Founded by families in 1989, Scottish Huntington’s Association is the only charity in Scotland dedicated exclusively to supporting people whose lives are impacted by Huntington’s disease, a complex and incurable neurological condition.
Our personalised family-centred services and focus on creating change in communities is recognised and replicated at national and international levels as an example of excellence in the care and support of the Huntington’s disease community.
We provide lifeline support through a nationwide network of HD Specialists who deliver the personalised and expert services families need. Our Financial Wellbeing Officers reduce household hardship by, for example, supporting with budgeting, debt management, access to benefits, grants and allowances, and managing energy bills. Our Youth Service provides 1-2-1 outreach, peer support, summer camps and workshops to build the resilience, confidence and knowledge needed by young people so they can cope with the challenges of today and prepare for what’s to come.

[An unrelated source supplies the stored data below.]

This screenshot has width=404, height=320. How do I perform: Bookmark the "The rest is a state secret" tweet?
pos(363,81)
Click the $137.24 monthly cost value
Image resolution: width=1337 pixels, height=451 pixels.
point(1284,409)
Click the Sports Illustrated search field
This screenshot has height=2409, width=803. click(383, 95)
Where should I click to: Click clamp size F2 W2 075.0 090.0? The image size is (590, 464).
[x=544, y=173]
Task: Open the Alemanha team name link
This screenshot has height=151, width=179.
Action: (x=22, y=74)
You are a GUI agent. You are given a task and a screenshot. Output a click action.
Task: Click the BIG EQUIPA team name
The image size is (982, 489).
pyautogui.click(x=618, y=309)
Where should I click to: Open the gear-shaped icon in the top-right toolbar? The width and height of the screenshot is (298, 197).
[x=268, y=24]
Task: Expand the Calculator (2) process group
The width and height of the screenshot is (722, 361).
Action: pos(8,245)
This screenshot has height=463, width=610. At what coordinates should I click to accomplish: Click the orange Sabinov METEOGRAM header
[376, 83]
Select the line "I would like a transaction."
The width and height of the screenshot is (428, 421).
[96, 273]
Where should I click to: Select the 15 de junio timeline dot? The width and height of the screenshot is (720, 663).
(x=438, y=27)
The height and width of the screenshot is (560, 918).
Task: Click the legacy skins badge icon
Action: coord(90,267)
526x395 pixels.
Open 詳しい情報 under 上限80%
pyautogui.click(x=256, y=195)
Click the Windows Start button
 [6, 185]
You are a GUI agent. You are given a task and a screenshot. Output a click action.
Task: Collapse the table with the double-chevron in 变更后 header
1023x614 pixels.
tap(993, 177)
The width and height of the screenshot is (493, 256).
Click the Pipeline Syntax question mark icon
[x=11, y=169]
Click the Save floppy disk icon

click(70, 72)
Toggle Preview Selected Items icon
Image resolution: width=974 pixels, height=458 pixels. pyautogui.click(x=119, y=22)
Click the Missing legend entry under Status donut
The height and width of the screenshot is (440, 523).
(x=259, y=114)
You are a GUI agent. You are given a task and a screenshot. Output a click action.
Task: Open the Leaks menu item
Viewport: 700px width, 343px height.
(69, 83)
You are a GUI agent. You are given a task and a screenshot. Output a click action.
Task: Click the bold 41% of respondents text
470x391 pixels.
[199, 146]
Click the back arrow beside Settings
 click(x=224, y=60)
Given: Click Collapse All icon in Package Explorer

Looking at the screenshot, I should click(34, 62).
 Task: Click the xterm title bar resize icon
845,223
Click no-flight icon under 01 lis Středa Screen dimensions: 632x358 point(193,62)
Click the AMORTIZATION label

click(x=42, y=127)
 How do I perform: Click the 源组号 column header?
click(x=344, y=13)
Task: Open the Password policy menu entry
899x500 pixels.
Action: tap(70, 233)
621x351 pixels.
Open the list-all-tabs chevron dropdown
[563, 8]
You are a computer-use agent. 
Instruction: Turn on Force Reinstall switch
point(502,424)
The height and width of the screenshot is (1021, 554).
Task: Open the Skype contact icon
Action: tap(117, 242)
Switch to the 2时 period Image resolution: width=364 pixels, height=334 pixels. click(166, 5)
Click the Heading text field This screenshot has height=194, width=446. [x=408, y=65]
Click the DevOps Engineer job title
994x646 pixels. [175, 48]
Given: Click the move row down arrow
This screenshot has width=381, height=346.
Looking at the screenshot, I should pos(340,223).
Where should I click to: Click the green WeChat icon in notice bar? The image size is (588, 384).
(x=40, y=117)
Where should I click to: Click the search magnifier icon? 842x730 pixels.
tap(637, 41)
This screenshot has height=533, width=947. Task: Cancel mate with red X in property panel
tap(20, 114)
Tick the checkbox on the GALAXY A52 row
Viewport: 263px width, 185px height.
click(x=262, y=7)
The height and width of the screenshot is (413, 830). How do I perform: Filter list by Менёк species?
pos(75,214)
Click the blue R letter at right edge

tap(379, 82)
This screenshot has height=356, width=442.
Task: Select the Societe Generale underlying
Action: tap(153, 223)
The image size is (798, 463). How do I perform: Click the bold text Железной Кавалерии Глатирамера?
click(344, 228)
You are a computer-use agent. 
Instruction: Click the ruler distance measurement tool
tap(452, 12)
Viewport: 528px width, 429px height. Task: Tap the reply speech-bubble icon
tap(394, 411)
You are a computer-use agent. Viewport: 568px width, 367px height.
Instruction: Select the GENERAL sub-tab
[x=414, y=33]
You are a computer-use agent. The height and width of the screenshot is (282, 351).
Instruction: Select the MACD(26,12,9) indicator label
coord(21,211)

We also hold carers’ and family conferences to bring the HD community together to reduce isolation and support them to connect and learn from one another, improve health and wellbeing, find out more about services they can access, and hear from leaders in care, support and research.
As a grassroots charity, Scottish Huntington’s Association relies on the commitment and kindness of supporters to raise awareness, build the case for transformational changes in care, and help fund the essential services relied upon by the families we serve.